In first grade, Warrell wrote her first book, “It’s Nice to Have a Friend,” about a little girl in pursuit of, well, someone her age. But what young Laura really aspired to be was a movie star. Writing was merely something she did as naturally and routinely as walking.
She let go of her acting aspirations as an undergraduate at Emerson College, opting for the slightly more practical track of professional writing. By the time she was 25, she had written her first real book. She couldn’t get it published. She wrote another. Then another. Then another. No luck. Four novels, a short story collection and 25 years later, Warrell’s moment finally arrived. When she completed a manuscript for “Sweet, Soft, Plenty Rhythm,” she queried 50 agents over the course of two years before she finally met hers.

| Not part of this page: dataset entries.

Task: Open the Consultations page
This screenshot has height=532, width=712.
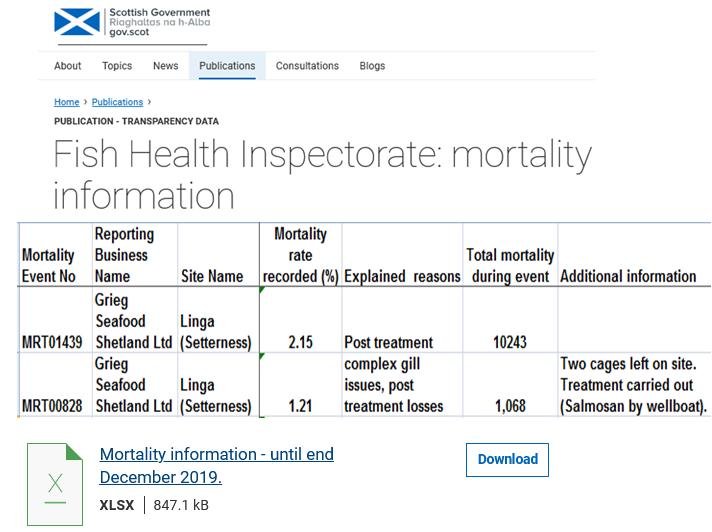Action: pos(307,66)
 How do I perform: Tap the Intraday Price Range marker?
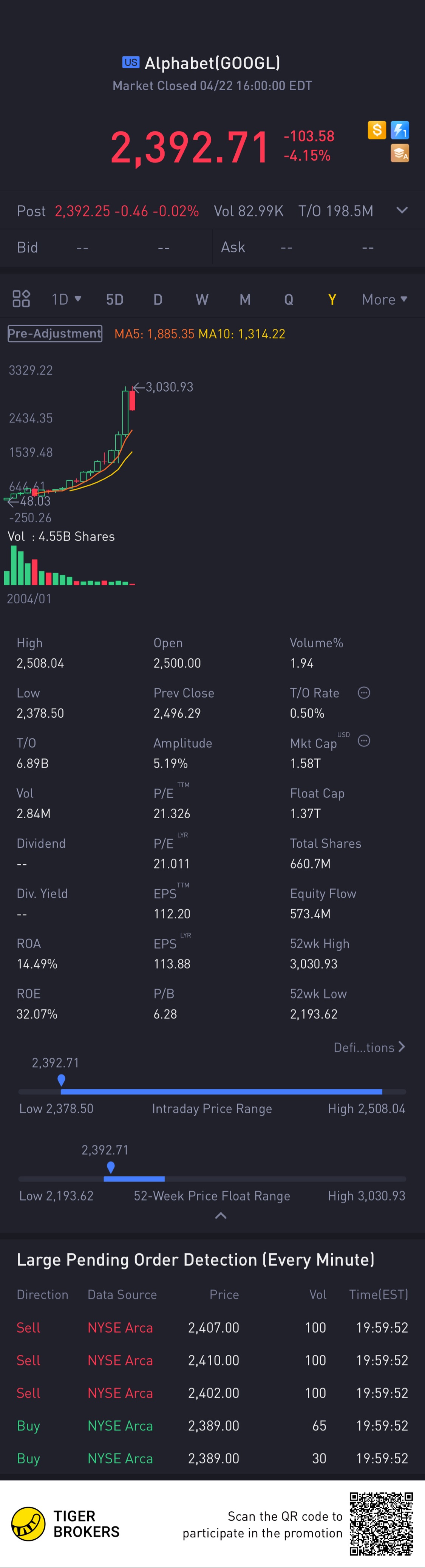pos(62,1080)
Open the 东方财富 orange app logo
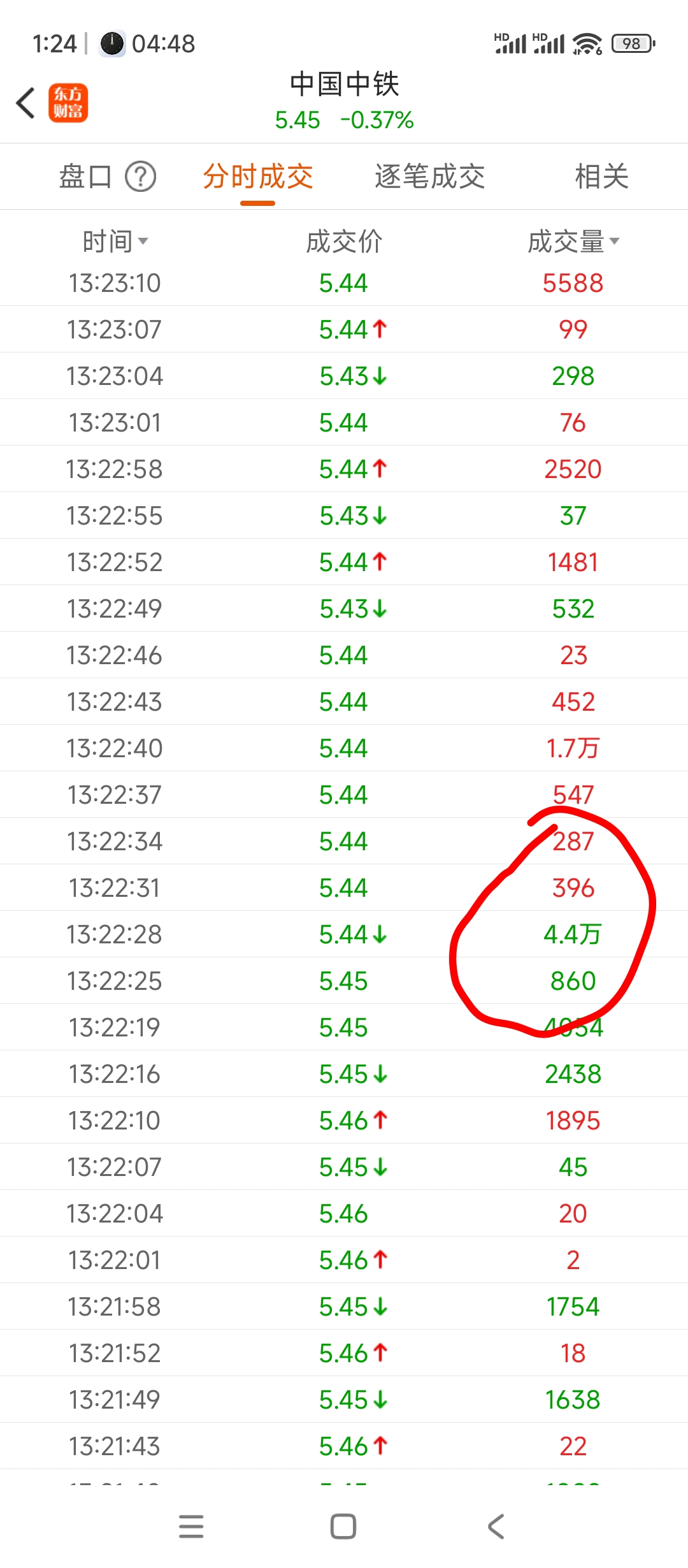The width and height of the screenshot is (688, 1568). (68, 103)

“I’ve been waiting for this moment my entire life,” she says, “but it has not been a fun journey. There’s nothing glamorous or sexy about it. But it has been a wonderful place to arrive, and I’m incredibly grateful, and I’m really glad that I didn’t give up.”
While settling into the life of a published author, Warrell is also settling into her new home in Los Feliz, where she moved this summer from Culver City. She still has boxes to unpack. She’s taking a break from teaching at Loyola Marymount University and Cal State Dominguez Hills and working on a new book — though she hasn’t yet figured out the beginning. It’s about a love triangle involving a lawyer, possibly an artist and a third woman.

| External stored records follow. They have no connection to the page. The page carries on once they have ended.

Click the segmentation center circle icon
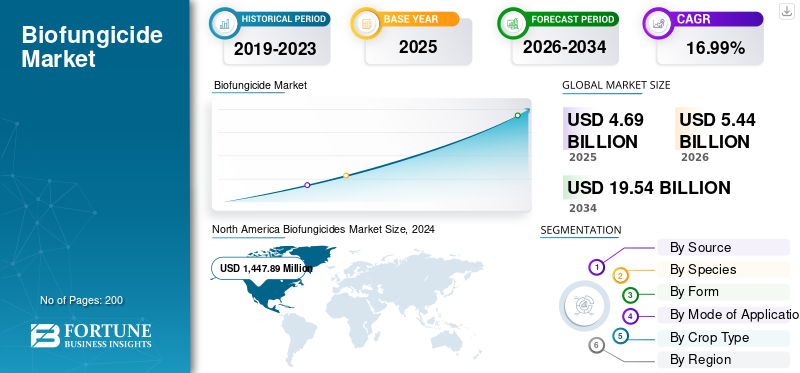This screenshot has height=373, width=800. click(x=584, y=306)
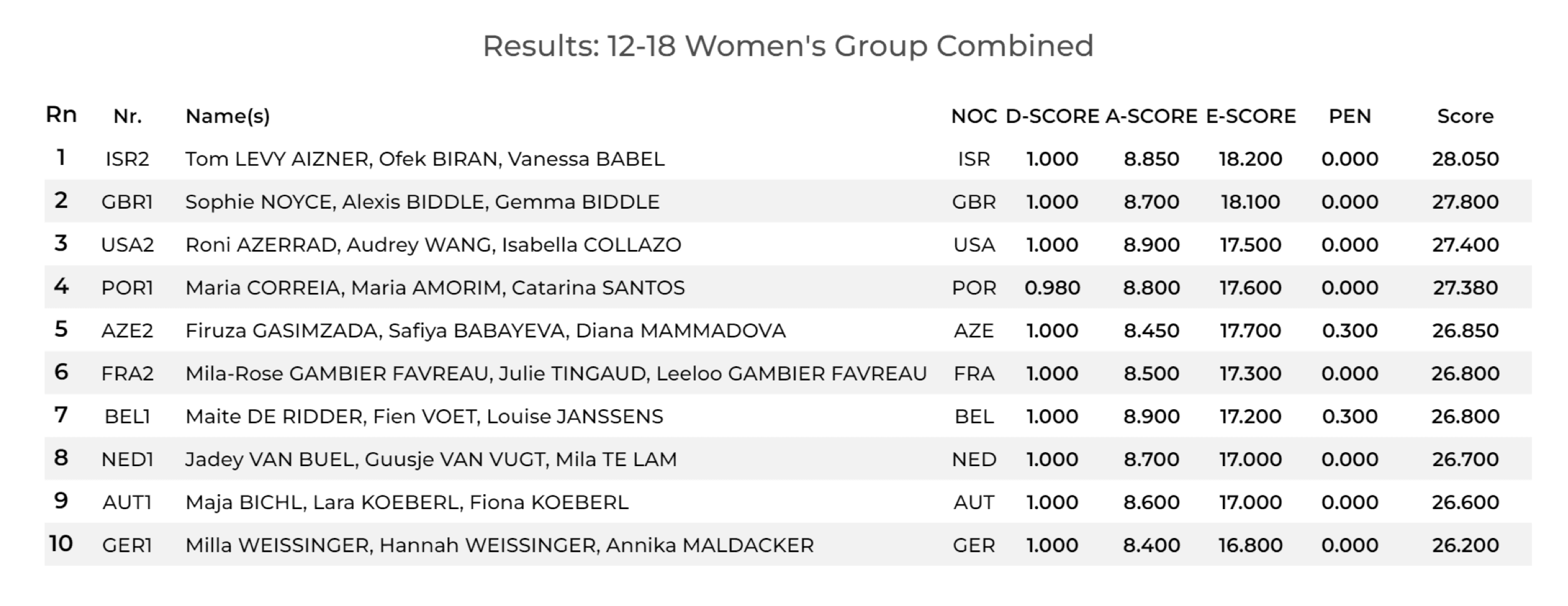Click the E-SCORE column header
This screenshot has width=1568, height=606.
[1250, 116]
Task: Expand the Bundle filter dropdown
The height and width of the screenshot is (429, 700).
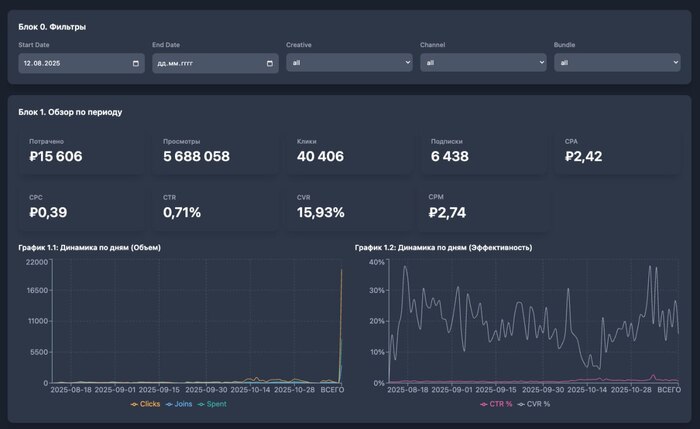Action: [617, 63]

Her feet are already getting itchy, however; Warrell is fantasizing about taking a year or two off to travel around the world. She’s already lived in Europe twice, once with her then-husband and the second time after their divorce. She calculates that she has about 10 years before “my hips start breaking.”
She won’t be actively looking for love in the meantime, but she’ll embrace it if it comes. Either way, she’s unlikely to stop writing about it anytime soon.